Suresh Varshney, the president of the Kasganj Vyapar Mandal, said that Kasganj district is primarily a transit point for wheat, textiles and aluminium utensils. “The wholesale traders acquire the goods from districts close to Kasganj such as Aligarh and Etah and sell them in eastern Uttar Pradesh and some other states,” he said. “The district has negligible domestic consumption.”
He added Kasganj has a large number of automobile workshops and a small market with some retail outlets. Most people who have jobs are employed in this unorganised sector, Varshney said. People who fail to get jobs at home migrate to other towns.
Raees Ahmed Hashmi, an Urdu lecturer in the town’s Azad Gandhi Inter College, claimed that “Kasganj is a story of overall underdevelopment”. He said that the poor teaching in primary schools had encouraged the rise of a few private schools. But these, he noted, are too expensive for poor people to afford.
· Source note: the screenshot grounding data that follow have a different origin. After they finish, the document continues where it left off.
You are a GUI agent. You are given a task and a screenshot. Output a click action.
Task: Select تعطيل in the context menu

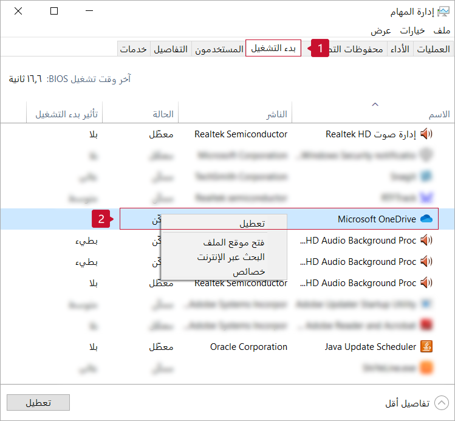tap(252, 223)
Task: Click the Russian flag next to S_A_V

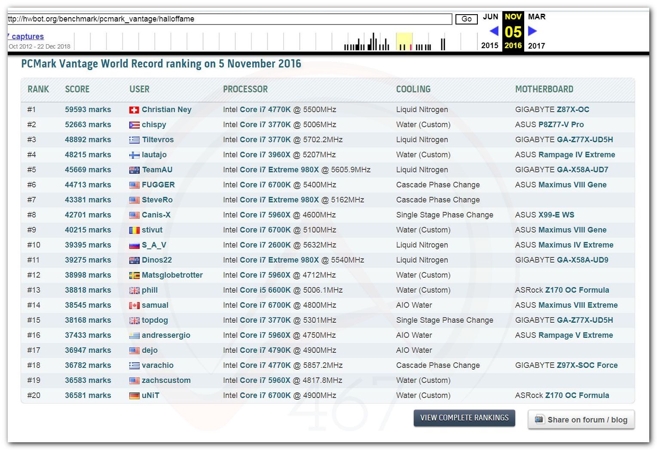Action: (134, 245)
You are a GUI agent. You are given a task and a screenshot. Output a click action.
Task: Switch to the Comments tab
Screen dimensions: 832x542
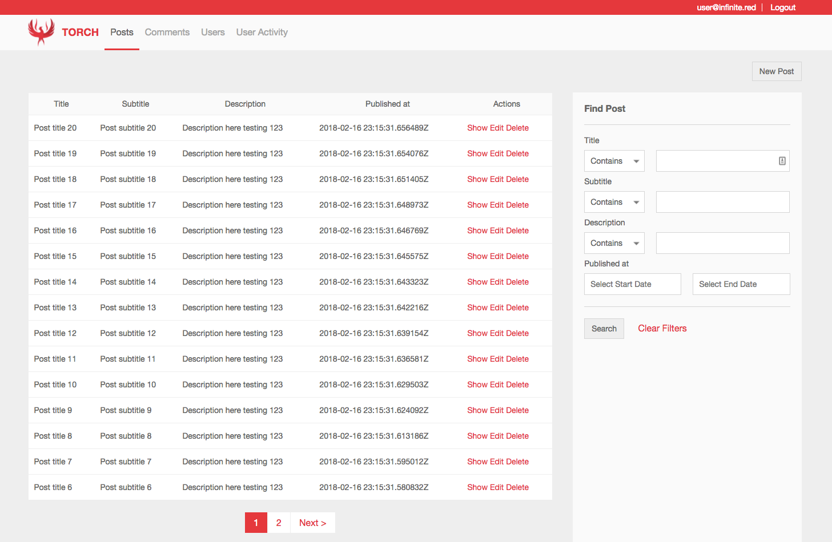(x=167, y=33)
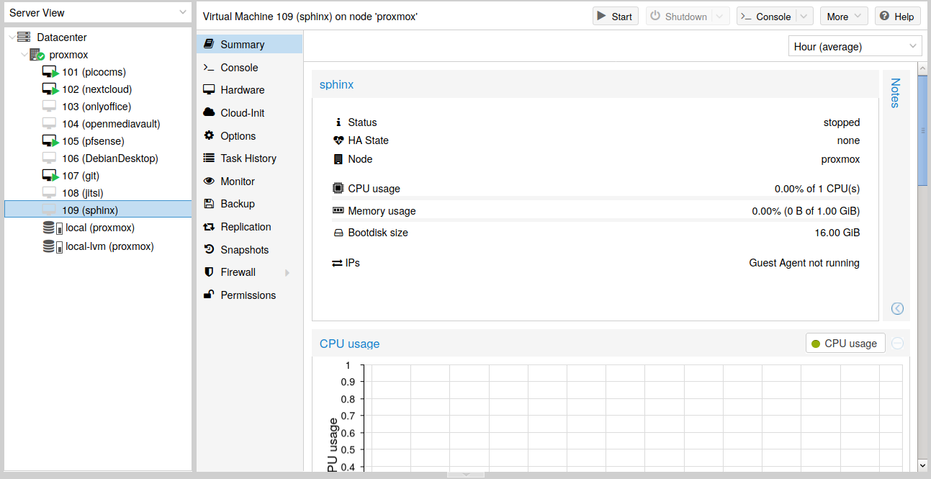Click the Hardware monitor icon in sidebar
931x479 pixels.
(x=209, y=90)
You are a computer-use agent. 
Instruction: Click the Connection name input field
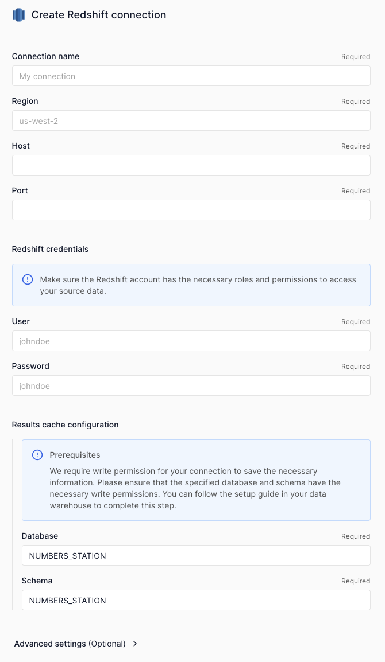tap(191, 76)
Only 40% of Hashmi’s students go on to enrol for ourses higher education, of which not more than 15% pursue professional courses, he said. “The dropouts never leave Kasganj and most of the ones who do not pursue professional courses come back here and ultimately start looking out for work in the unorganised sector,” the lecturer said.
Though Muslims form approximatey 20% of the town’s population, they own only around 30 of 300-odd shops in its main Ghanta Ghar market, residents said. Despite this, said Varshney of the traders association, Hindu and Muslim businessmen have always worked together. He added: “We do not want such incidents to ruin that. It affects business.”
But another Kasganj resident, Rajnikant Maheshwari, who was also at Sunday’s peace meeting, disagreed. “Primarily, it was not about unemployment,” he said. “It was about sentiment. On occasions like Republic Day, such rallies are often organised and they [Muslims] should have allowed the Hindu rally to pass.”
Despite the lack on consensus on a specific cause for the violence, many Muslim residents agree on one thing: that they have been left shaken.
“The incident has now created immense fear among the Muslims in the town,” said Masood Hassan, 34, who owns a private school in Kasganj. “The Muslim shops were specifically targeted and attacked, while the Hindu shops were spared. They were about to burn a mosque and even attacked a passer-by after they identified him as a Muslim by the beard he sported.”